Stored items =
--- START ---
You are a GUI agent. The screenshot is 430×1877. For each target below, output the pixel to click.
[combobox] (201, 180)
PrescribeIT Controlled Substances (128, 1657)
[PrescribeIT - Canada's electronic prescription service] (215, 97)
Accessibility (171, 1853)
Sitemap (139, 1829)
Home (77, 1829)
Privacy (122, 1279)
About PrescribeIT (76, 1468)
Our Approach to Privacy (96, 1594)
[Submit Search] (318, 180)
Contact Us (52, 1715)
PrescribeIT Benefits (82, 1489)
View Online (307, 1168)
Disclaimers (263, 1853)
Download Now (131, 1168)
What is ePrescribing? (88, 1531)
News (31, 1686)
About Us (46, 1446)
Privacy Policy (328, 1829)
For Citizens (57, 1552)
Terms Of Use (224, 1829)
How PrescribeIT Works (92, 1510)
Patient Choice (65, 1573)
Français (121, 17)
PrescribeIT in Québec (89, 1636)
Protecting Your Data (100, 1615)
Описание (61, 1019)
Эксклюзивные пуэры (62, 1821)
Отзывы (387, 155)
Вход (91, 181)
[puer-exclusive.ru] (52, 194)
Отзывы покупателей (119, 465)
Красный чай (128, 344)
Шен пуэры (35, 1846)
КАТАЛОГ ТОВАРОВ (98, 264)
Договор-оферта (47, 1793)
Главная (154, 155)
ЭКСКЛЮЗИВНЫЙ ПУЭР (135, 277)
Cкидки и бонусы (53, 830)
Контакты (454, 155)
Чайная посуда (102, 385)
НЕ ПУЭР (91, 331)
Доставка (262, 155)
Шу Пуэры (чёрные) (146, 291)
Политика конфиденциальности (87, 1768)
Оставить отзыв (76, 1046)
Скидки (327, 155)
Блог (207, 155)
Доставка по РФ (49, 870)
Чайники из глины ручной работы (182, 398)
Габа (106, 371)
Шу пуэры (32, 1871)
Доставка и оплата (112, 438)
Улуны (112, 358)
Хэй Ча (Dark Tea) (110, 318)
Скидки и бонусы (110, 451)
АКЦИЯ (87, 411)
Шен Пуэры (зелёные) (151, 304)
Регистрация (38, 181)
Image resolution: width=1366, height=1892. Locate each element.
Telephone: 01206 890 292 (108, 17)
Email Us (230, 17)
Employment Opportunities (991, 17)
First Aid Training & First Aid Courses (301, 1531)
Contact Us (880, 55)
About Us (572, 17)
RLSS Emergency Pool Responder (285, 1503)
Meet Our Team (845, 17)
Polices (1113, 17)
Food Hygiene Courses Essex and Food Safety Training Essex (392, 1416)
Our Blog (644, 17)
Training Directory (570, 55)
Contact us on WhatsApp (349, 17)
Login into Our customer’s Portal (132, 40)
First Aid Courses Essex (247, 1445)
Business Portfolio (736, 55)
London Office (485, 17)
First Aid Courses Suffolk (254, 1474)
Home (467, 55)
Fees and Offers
--- END ---
What you have to do = Would you print, exactly as written, every line above from the one holding "Image resolution: width=1366, height=1892." through the one holding "Business Portfolio (736, 55)", with both included and no other lines?

Answer to this exercise =
Image resolution: width=1366, height=1892. Locate each element.
Telephone: 01206 890 292 (108, 17)
Email Us (230, 17)
Employment Opportunities (991, 17)
First Aid Training & First Aid Courses (301, 1531)
Contact Us (880, 55)
About Us (572, 17)
RLSS Emergency Pool Responder (285, 1503)
Meet Our Team (845, 17)
Polices (1113, 17)
Food Hygiene Courses Essex and Food Safety Training Essex (392, 1416)
Our Blog (644, 17)
Training Directory (570, 55)
Contact us on WhatsApp (349, 17)
Login into Our customer’s Portal (132, 40)
First Aid Courses Essex (247, 1445)
Business Portfolio (736, 55)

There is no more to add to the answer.